Officials at Guantanamo would later deem his intelligence value “medium” and his veracity dubious, according to military documents that include no evidence that he was involved in extremist activities. Interrogators grilled him for months about a man who had been at his house on the night of his arrest and other suspected terrorists they thought he might know, Shahzada said.

“If 20 years from now or even 100 years from now you can find any proof that I helped the Taliban or I was involved with the Taliban, you can cut off my head,” he told a detainee status tribunal in Guantanamo a few months before being released, according to a transcript.

An ‘infidel’ at home

Shahzada was released in Kabul with little fanfare on April 9, 2005.

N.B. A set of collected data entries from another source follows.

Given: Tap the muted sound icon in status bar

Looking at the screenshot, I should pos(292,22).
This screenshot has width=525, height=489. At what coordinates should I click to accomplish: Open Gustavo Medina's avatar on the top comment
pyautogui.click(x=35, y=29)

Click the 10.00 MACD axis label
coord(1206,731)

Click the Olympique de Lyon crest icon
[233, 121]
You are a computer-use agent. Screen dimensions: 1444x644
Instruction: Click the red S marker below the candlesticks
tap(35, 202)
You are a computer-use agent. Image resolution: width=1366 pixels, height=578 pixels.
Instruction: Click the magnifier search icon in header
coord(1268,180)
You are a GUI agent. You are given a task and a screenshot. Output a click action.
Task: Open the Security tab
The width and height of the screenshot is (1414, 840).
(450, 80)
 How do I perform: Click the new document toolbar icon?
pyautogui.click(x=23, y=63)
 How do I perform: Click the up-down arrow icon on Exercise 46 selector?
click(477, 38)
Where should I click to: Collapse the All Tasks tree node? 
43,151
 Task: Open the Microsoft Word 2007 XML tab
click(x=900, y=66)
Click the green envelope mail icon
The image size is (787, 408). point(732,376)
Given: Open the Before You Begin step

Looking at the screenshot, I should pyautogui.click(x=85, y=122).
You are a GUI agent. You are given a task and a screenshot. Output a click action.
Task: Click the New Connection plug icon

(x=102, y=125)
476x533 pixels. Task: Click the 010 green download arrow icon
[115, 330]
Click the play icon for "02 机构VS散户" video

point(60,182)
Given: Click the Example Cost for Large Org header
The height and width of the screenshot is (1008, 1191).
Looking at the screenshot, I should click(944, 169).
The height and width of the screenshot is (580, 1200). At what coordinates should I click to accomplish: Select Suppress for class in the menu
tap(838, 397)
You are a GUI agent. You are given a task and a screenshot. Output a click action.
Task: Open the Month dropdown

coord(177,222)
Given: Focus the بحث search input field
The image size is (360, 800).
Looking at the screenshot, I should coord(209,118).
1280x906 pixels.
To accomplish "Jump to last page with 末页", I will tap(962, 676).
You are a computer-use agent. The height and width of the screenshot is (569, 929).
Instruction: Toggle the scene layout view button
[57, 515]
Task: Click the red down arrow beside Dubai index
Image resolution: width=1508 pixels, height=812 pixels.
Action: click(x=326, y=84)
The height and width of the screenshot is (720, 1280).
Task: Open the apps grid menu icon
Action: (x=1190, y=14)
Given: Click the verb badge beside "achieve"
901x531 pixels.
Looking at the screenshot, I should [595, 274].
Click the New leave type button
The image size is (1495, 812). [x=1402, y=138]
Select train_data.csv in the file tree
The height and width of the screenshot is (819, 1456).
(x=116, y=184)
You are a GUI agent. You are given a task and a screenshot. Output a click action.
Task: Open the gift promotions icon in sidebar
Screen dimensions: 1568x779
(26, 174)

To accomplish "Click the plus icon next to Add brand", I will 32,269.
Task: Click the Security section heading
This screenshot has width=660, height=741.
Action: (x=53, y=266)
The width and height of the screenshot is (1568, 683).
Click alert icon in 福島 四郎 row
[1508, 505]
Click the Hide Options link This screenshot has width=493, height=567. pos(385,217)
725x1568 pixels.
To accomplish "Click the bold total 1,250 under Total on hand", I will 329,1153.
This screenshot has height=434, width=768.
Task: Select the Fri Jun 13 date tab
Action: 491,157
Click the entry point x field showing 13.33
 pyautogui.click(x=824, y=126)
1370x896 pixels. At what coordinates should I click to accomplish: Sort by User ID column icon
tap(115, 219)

After driving nine hours, he found his home town transformed. The Taliban had not yet made its dramatic comeback into the area where it was founded. But the influx of cash the Americans and their allies had poured into southern Afghanistan had had a dramatic effect, he said.

“I saw reconstruction projects and buildings,” he said. “That created a lot of disunity among people. If one person got money to build a building, his relative would turn against him.”

A couple of years after his return, Taliban members sought to recruit Shahzada as they consolidated their dominion of Kandahar city and its surroundings.

“Since I had been in Guantanamo, they told me I should stand alongside them and do harm to the Americans,” he recalled. “When I told them I was not ready to join them, they branded me an infidel.”

Shahzada said he had no option but to abandon his fields, leaving grapes dangling on vines. He moved to the relative safety of the provincial capital, which would soon, too, become engulfed in fighting.

Many returning Guantanamo detainees have been forced to leave their home towns as fighting has spread around the country in recent years, said Haji Sahib Rohullah Wakil, a former Guantanamo detainee who formed a support group. Once a tribal leader in eastern Kunar province, Rohullah is a refugee in Kabul.

“I have a house in Kunar, but I can’t get to it because of the insecurity,” said Rohullah, who said he recently met with the U.S. ambassador to Afghanistan and a senior NATO commander to discuss peace prospects.

Rohullah, 49, said many former Guantanamo detainees have become pariahs, both in the eyes of the U.S.-led NATO coalition and Afghanistan’s intelligence service, the National Directorate of Security.

“There are ones who are bothered a lot by foreign forces and by the NDS, who have had to go back” to the insurgency, Rohullah added.

Emboldening Taliban

Siyamak Herawi, a spokesman for the Afghan government, said most Afghan Guantanamo detainees have led “normal lives” after being released. He said the government estimates that between eight and 10 percent rejoined armed groups fighting the NATO-backed government.

Rohullah said he harbors no ill will toward the Americans who detained him for more than five years. But he said their war strategy over the years has done far more damage than good. The Afghan government that the West empowered and bankrolls, he said, is hopelessly weak and corrupt. Afghans continue to be detained without being charged or are prosecuted in an unfair system, he added. By staying in Afghanistan, NATO soldiers are emboldening the Taliban and allied groups, Rohullah argued.

“The existence of the foreign troops is an excuse for the Taliban” to fight, he said. “Once the foreign troops leave, the people will stand against them and defend their districts and provinces.”

Shahzada has a dimmer prospect. He thinks the rifts that the U.S. invasion have created in Afghan society will result in an escalation of bloodshed, regardless of how soon the foreigners leave.

“What they have done is created more enmity,” he said. “Once the Americans go, they will leave behind a river of blood.”

Researcher Julie Tate in Washington and special correspondents Javed Hamdard and Sayed Salahuddin in Kabul contributed to this report.